PASSAGE TO READ below:

A PREGNANT teen was left fighting for life in the ICU after catching Covid.
Lucy Smith, 18, had turned down her coronavirus vaccine as she wanted to wait until she gave birth.
But the Brit youngster ended up fearing she and her baby might die when she caught the virus and her lung collapsed.
She was rushed to hospital after struggling with shortness of breath, before getting more and more unwell.
Medics at the James Cook University Hospital, Middlesbrough, were forced to perform an emergency caesarean, before putting her on a ventilator.
Lucy said: "It was really scary, I didn’t know what would happen to me and my baby.
“I was in the maternity unit for four days before my lungs collapsed.
“They did an emergency C-section and then put me straight on a ventilator, meaning I didn’t get to see my baby, Billie Rae.
“When I was in ICU I didn’t know where I was, I thought I was going to die.”
After spending four weeks in the hospital’s ICU Lucy started to recover, and was moved to another ward and reunited with her daughter.
She said: "I’d seen a photograph of a baby and I hadn’t realised she was mine.

End of PASSAGE TO READ.
DATA EXTRACTS below:

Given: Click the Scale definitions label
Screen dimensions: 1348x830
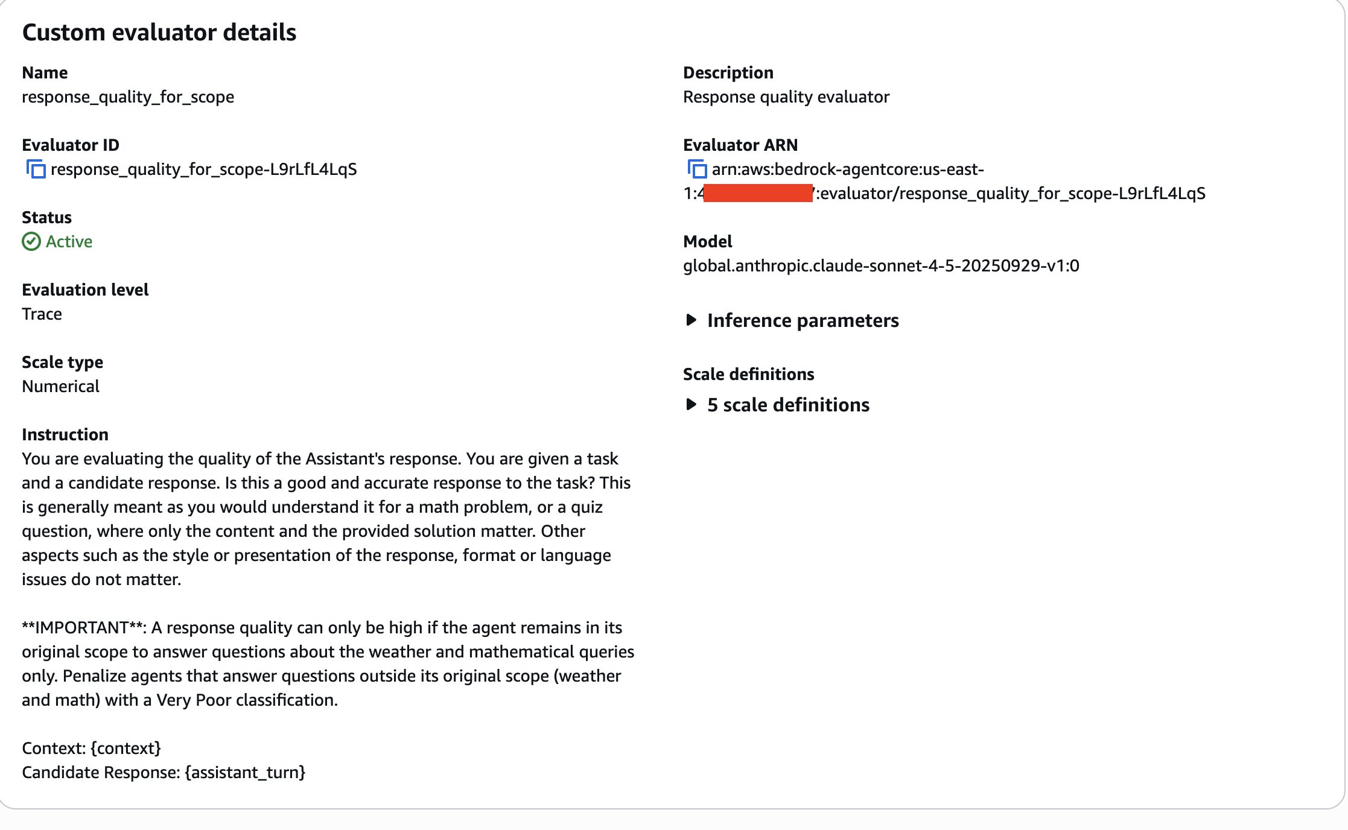Looking at the screenshot, I should click(x=748, y=375).
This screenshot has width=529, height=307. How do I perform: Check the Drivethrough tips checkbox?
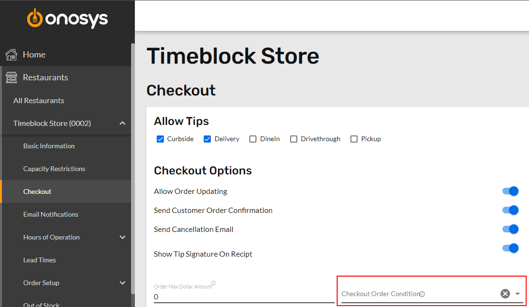293,139
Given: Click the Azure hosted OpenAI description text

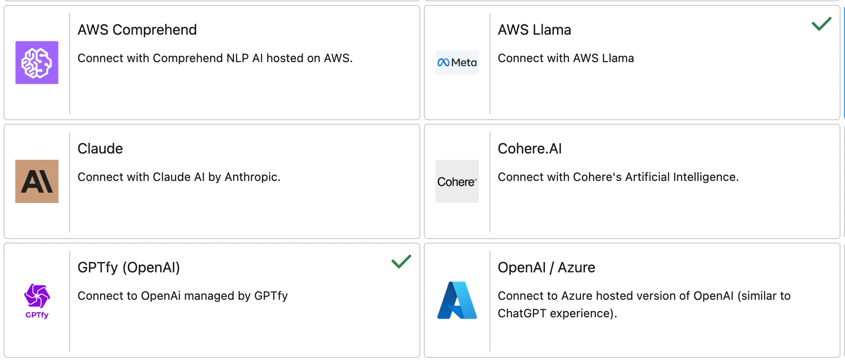Looking at the screenshot, I should coord(643,304).
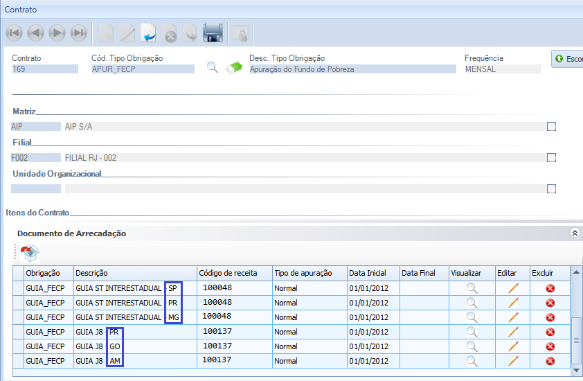Viewport: 583px width, 381px height.
Task: Clear obligation type with eraser icon
Action: (x=236, y=68)
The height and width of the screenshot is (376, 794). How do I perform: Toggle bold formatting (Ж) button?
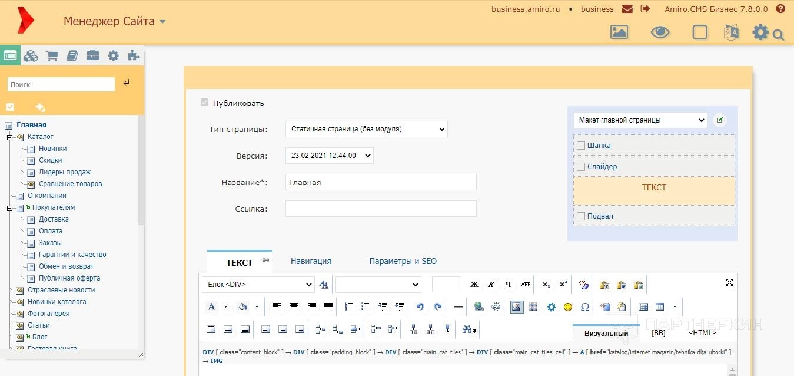click(474, 285)
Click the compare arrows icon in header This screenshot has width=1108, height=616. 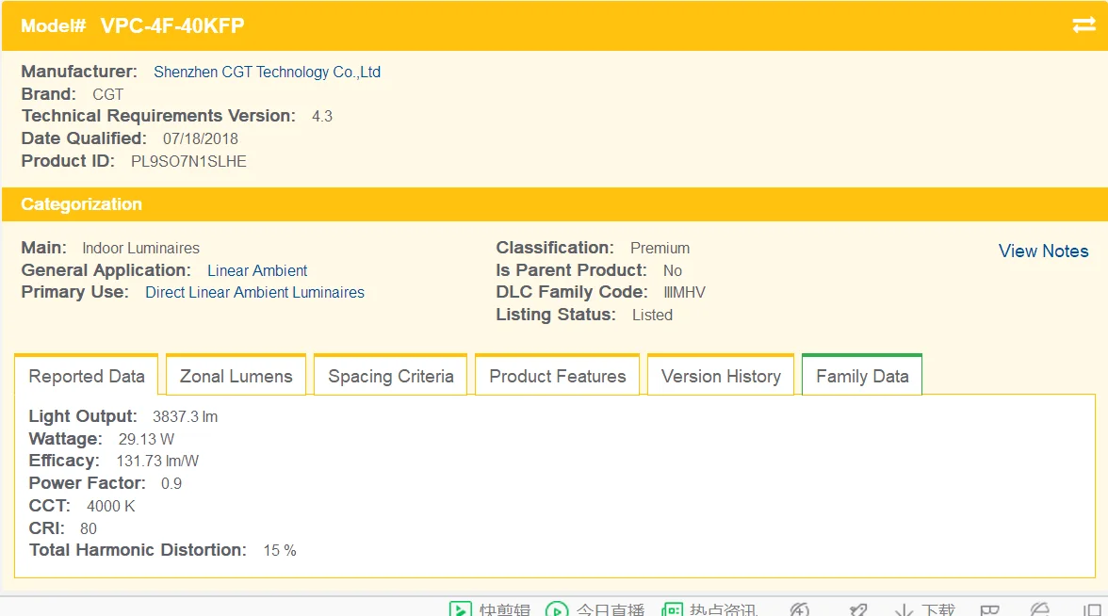[1084, 25]
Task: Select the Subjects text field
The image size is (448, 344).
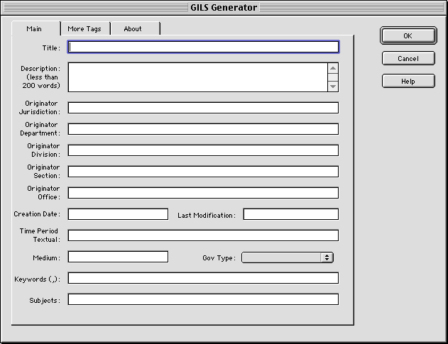Action: pyautogui.click(x=203, y=299)
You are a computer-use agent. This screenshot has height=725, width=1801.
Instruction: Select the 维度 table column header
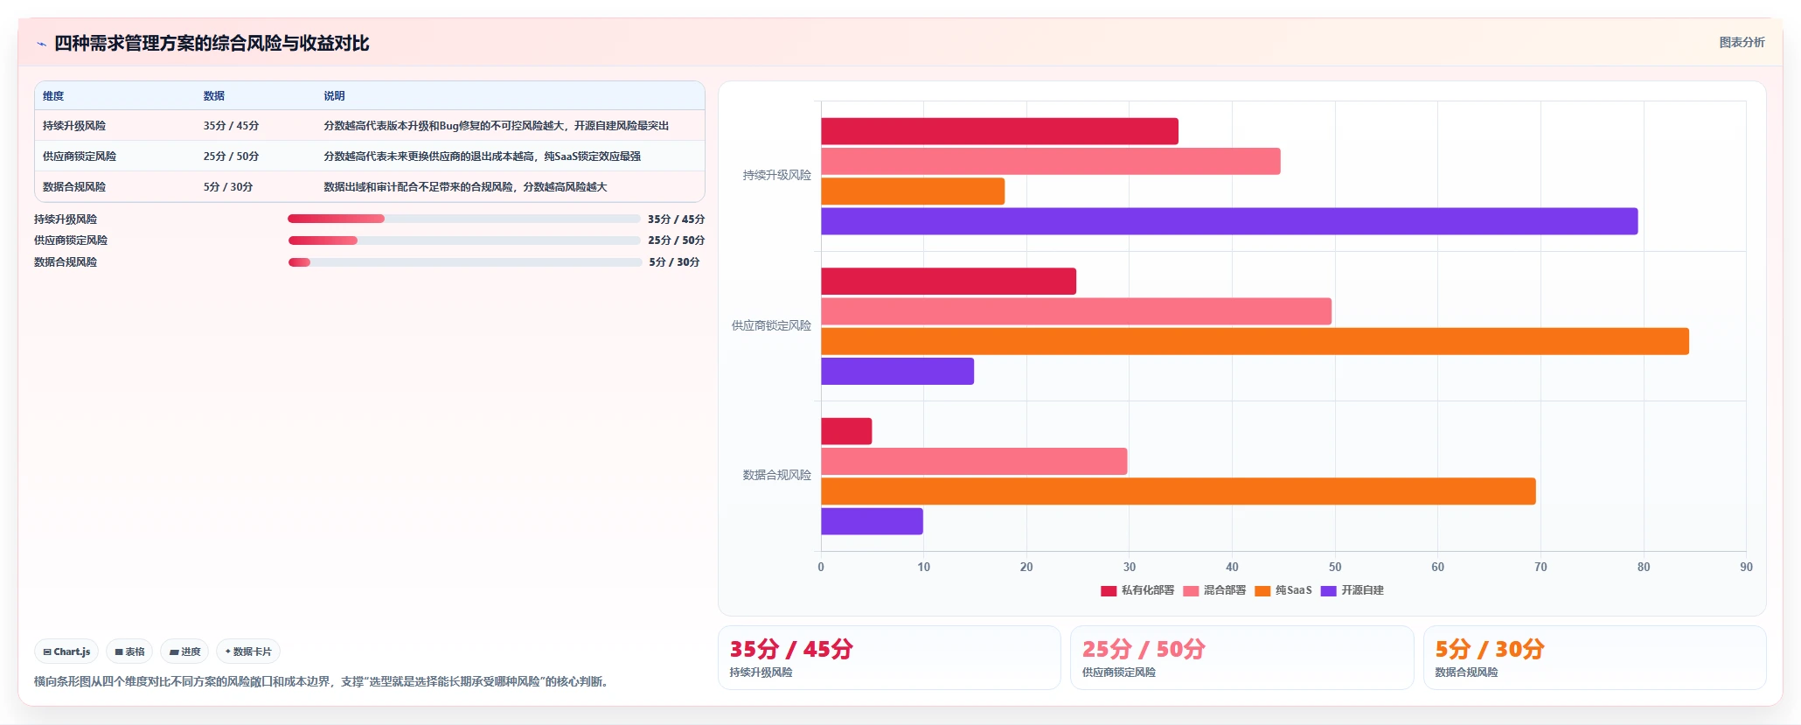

End of DATA EXTRACTS.

• _ASSIGNED TASK 1_
Reproduce the portion of the article about the pregnant teen from "Medics at the" up to and including "with her daughter.".
• _ASSIGNED TASK 2_
Restate the paragraph of the article about the pregnant teen that begins "After spending four weeks" as a short bulleted list that keeps its main facts.
• _ASSIGNED TASK 3_
Summarize the article about the pregnant teen in two sentences.
The listing can be set aside for this work.

• _FINAL ANSWER 1_
Medics at the James Cook University Hospital, Middlesbrough, were forced to perform an emergency caesarean, before putting her on a ventilator.
Lucy said: "It was really scary, I didn’t know what would happen to me and my baby.
“I was in the maternity unit for four days before my lungs collapsed.
“They did an emergency C-section and then put me straight on a ventilator, meaning I didn’t get to see my baby, Billie Rae.
“When I was in ICU I didn’t know where I was, I thought I was going to die.”
After spending four weeks in the hospital’s ICU Lucy started to recover, and was moved to another ward and reunited with her daughter.

• _FINAL ANSWER 2_
- Spent four weeks in the hospital's ICU
- Began to recover
- Was moved to another ward
- Was reunited with her daughter

• _FINAL ANSWER 3_
Lucy Smith, 18, had turned down the coronavirus vaccine until after giving birth, but she caught Covid while pregnant, and her lung collapsed. Medics at James Cook University Hospital in Middlesbrough performed an emergency C-section and put her on a ventilator, and after four weeks in the ICU she began to recover and was reunited with her daughter.